Maria Eunice Gennari Silva

Fui comprar uma sandália e experimentei dois pares do mesmo modelo, da mesma cor, mas de numeração diferentes, 34 e 35. Ao meu lado, imediatamente, assentou-se uma criança de, mais ou menos, 8 anos e, com ela, o seu pai que permaneceu de pé.

Sorri para os dois e percebi que nenhum deles tinha a intenção de experimentar algum sapato. Percebi também que a menina me olhava ansiosamente. O pai, muito pouco à vontade, parecia torcer para que aquela cena ali - ele, a filha e eu - encerrasse o mais rápido possível.

Quando terminei de experimentar os dois números, 34 e 35, a menina me perguntou qual deles eu ia comprar. E respondi que era o número 35 porque tinha ficado mais confortável. Foi aí que tudo começou de maneira assustadora, pelo menos para mim.

Enquanto calçava o tênis que tinha saído de casa, rapidamente a menina pegou o par da sandália 35 e saiu correndo para o fundo da loja. O pai, por sua vez, muito calmamente, assentou-se ao meu lado tentando encontrar as palavras certas para conversar comigo. Eu, então, disse-lhe que estava tudo bem, mas que ele me contasse o que estava acontecendo, para que eu entendesse aquela cena meio intempestiva. E ele contou com todos os detalhes:

- A senhora nos perdoe, mas a mãe dela deu à luz esta semana e viu este modelo no site da loja, gostou muito e pediu pra gente vir comprar. Acontece que desta cor e deste número só tem um par. Ela viu quando a senhora pegou para experimentar, mas ficou na esperança de que o número 34 é que fosse lhe servir. Então, quero que tenha um pouco de paciência e aguarde aqui que eu já vi onde ela se escondeu. Vou conversar com ela e trazê-la para lhe devolver a sandália e pedir desculpas.

Enquanto ele me contava a história e, em seguida, buscava a menina, eu fui pensando em como resolver aquela situação. Mas, uma coisa ficou clara na minha cabeça, a menina, de fato, precisava vir conversar comigo. Além do mais, esta era uma decisão já tomada pelo pai, o que me deixou muito contente ao ver sua responsabilidade para com a transparência dos fatos, e junto com sua filha ainda criança.

Após 10 minutos pai e filha retornam.
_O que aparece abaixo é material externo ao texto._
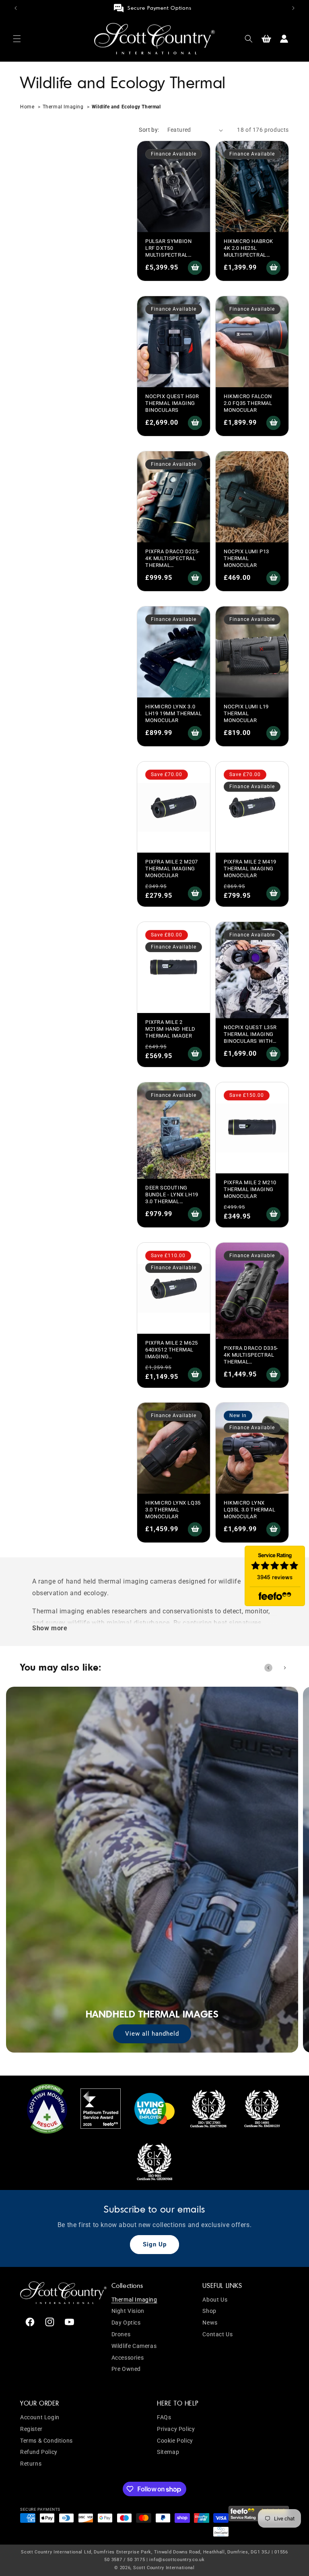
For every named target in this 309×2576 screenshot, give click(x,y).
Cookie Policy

A criança me entrega a sandália pede desculpas e explica o porquê da sua atitude:

- Minha mãe está com os pés muito inchados e precisava desta sandália porque ajuda a desinchar os pés dela. Eu estava com muita vontade de levar pra minha mãe, porque, com o meu irmãozinho que nasceu, ela fica muito de pé e os pés dela cada vez mais inchados. Mas, meu pai já me explicou que eu não precisava ter saído correndo com a sandália. Eu fiz tudo errado, então me desculpa e pode levar a sandália. Ela é da senhora.

Pedi pra ela sentar-se ao meu lado, perguntei o seu nome e lhe disse que tinha encontrado uma solução para nós duas. Contei que ali pertinho de onde estávamos assentadas tinha outra sandália número 35, da mesma cor, modelo um pouco diferente, mas que tinha ficado excelente nos meus pés. Calcei as sandálias e perguntei o que ela achava. E ela me respondeu:

- Esta ficou até mais bonita no seu pé. E parece mais com a senhora que é bem mais velha que a minha mãe. E aquela vai ficar muito bonita no pé da minha mãe, porque minha mãe é bem mais novinha.

Logo em seguida, ela completou sua fala:

- Então, posso ficar com a que a senhora ia levar?

Depois destas considerações honestas, verdadeiras, ditas com muita transparência e vindas de uma criança de 8 anos, eu só podia responder sim.

Conversamos mais alguns minutos sobre o ocorrido e chegamos a mesma conclusão – quando há transparência na comunicação, a possibilidade de resolver problemas é muito maior, porque ela acontece de forma mais fácil, mais rápida e serenamente.  

Ao nos despedir, agradeci aos dois o prazer em conhecê-los.

É muito bom saber que existe um pai que conversa com sua filha a respeito de atitudes intempestivas e suas consequências. E, ao mesmo tempo, oferece a ela a oportunidade de refletir e reconstruir, na sua mente, a oportunidade de buscar uma nova atitude.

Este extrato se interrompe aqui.